I colloqui procedono dietro le quinte
Lontano dall’attenzione mediatica dei primi round di negoziazione, i colloqui procedono a un ritmo intenso, registrando un accordo di massima su alcuni dei punti principali tra cui quello della neutralità. La solidità dei primi pilastri di questi colloqui dovrà essere poi trasformata in un’architettura tale da garantire un accordo al vertice tra i due presidenti.
Se su questa via l’ottimismo di molti sembra essere il sentimento più manifestato, sono altre invece le questioni che ci portano a una maggiore cautela. Il raggiungimento di un accordo di pace non sempre è atto condiviso all’interno di un paese; infatti, l’unità e la compattezza che si registrano attorno alla leadership durante un conflitto non si riflette sempre poi nella geografia politica di una nazione.
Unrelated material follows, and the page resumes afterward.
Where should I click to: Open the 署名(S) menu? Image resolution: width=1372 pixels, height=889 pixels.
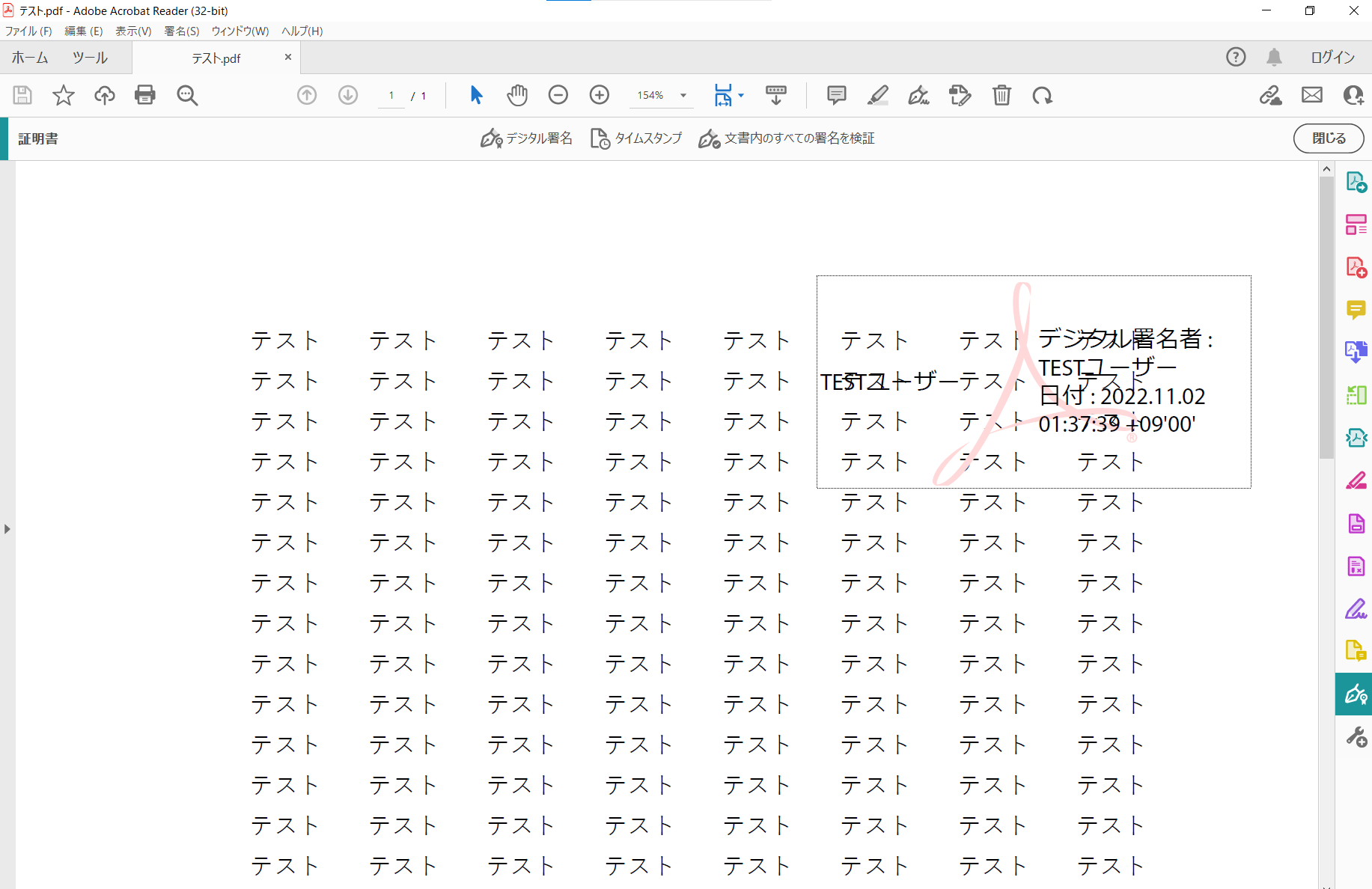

Questo potrebbe essere il caso dell’Ucraina, che ha visto nel corso degli ultimi mesi e soprattutto in queste settimane il moltiplicarsi sul terreno di figure carismatiche e movimenti politico-territoriali figli della tragicità degli eventi e quindi legati a un certo risentimento – giustificato se osservato dalla loro prospettiva – verso il nemico che potrebbe trasformarsi in frustrazione.
Ucraina, tutti i rischi futuri
L’accettazione della neutralità e smilitarizzazione (totale o controllata), o l’occupazione permanente di alcune zone del paese diverrebbe operazione difficile soprattutto nei confronti di quei gruppi più estremi che hanno fatto della lotta al nemico una ragione di vita. Le file di questi movimenti potrebbero ingrossarsi attingendo consenso in tutte quei cittadini che hanno abbracciato la causa nazionale.
Il rischio principale all’orizzonte è che, oltre alla continuazione delle ostilità – un accordo di pace non fermerà la guerra a bassa intensità come nei precedenti otto anni – si cada in un conflitto nel conflitto dove a fronteggiarsi saranno forze che fino a un attimo prima avevano un obiettivo comune.
L’accordo di pace per reggere deve mirare a misure integrative parallele che fungano da rete di protezione per non farlo precipitare come gli Accordi di Minsk.
Cosa serve per la ricostruzione
Per far ciò in primis è necessario un coinvolgimento diretto di Paesi con interessi reali nella questione ucraina, che fungano da garanti e promotori di iniziative tali da arrivare ad un processo di “post-transizione”.
Parallelamente a questo bisogna favorire la creazione di una fase politica “costituente/unitaria” di medio periodo, nella quale tutte le formazioni politiche e para-politiche ucraine coinvolte saranno messe nelle condizioni di evitare di cadere nella tentazione di trarre un vantaggio politico sfruttando, a seconda delle posizioni, i risultati finali dei colloqui di pace.
Zelensky sa che chi conduce un paese fuori da una guerra difficilmente sarà colui che gestirà la ricostruzione, ma questo non significa far saltare il banco. Churchill docet!